At the same time, I have shown how genres of writing and methods of analysis about the project capture this fluidity. I have worked through three methods that scholars often use to analyse reform as a sociological object. Each relies on an image of the rule of law reformer as someone who tries to concretise her image of the rule of law in the world. As such, she is a subject; the methods differ in their conception of her subjecthood – social, discursive and materially entangled. Each of these types of subjecthood describes different ways in which the reformer distinguishes between the domains of knowledge and action. She might know what ought to be done as a result of her epistemic community or the taken-for-granted ideas about the world embedded in her discourses; that knowledge might be chastened through her encounters with the unyielding limits of a material world or of the routines and practices of meetings.
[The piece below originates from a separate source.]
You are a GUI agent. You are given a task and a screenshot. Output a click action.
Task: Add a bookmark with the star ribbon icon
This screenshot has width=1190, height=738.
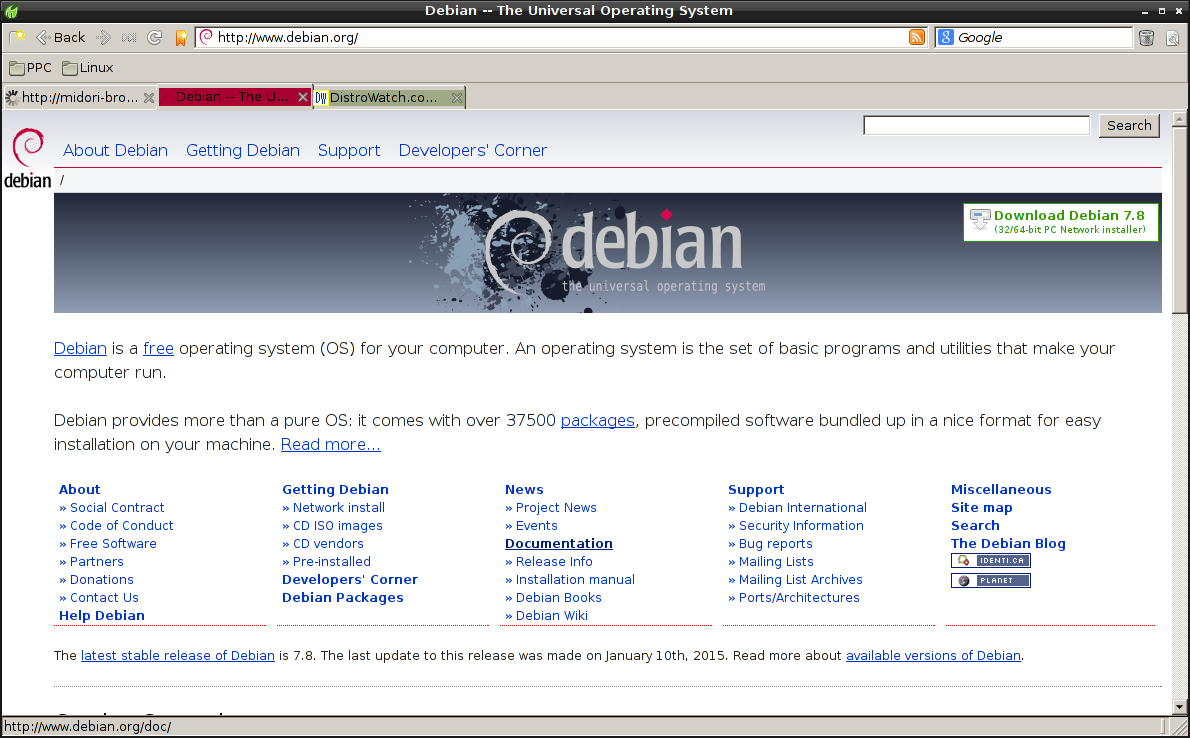pyautogui.click(x=181, y=37)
Whatever the type and quality of subjecthood, in assuming that the reformer is an authoritative expert subject of some sort, these methods limit the scope of the effects of expert ignorance that the scholar can show. The methods presume a distinction between knowledge and action rather than allowing for the collapse and re-erection of that distinction. Most pertinently, there is restricted scope to depict the expert as an object or as a passive thing with no concrete view of the rule of law towards which to strive. There is even less room to track the movement that expert ignorance produces between the expert’s subjecthood and objecthood over time, along with the political effects of this movement.
In the next chapter, I develop a theoretical and methodological apparatus that might be better equipped to capture the effects of the fluidity and movement that expert ignorance produces. I draw on aesthetic theory and dramatic and performance analysis to argue that, in the context of rule of law reform, scholars should seek to analyse not only rule of law reforms but also rule of law performances.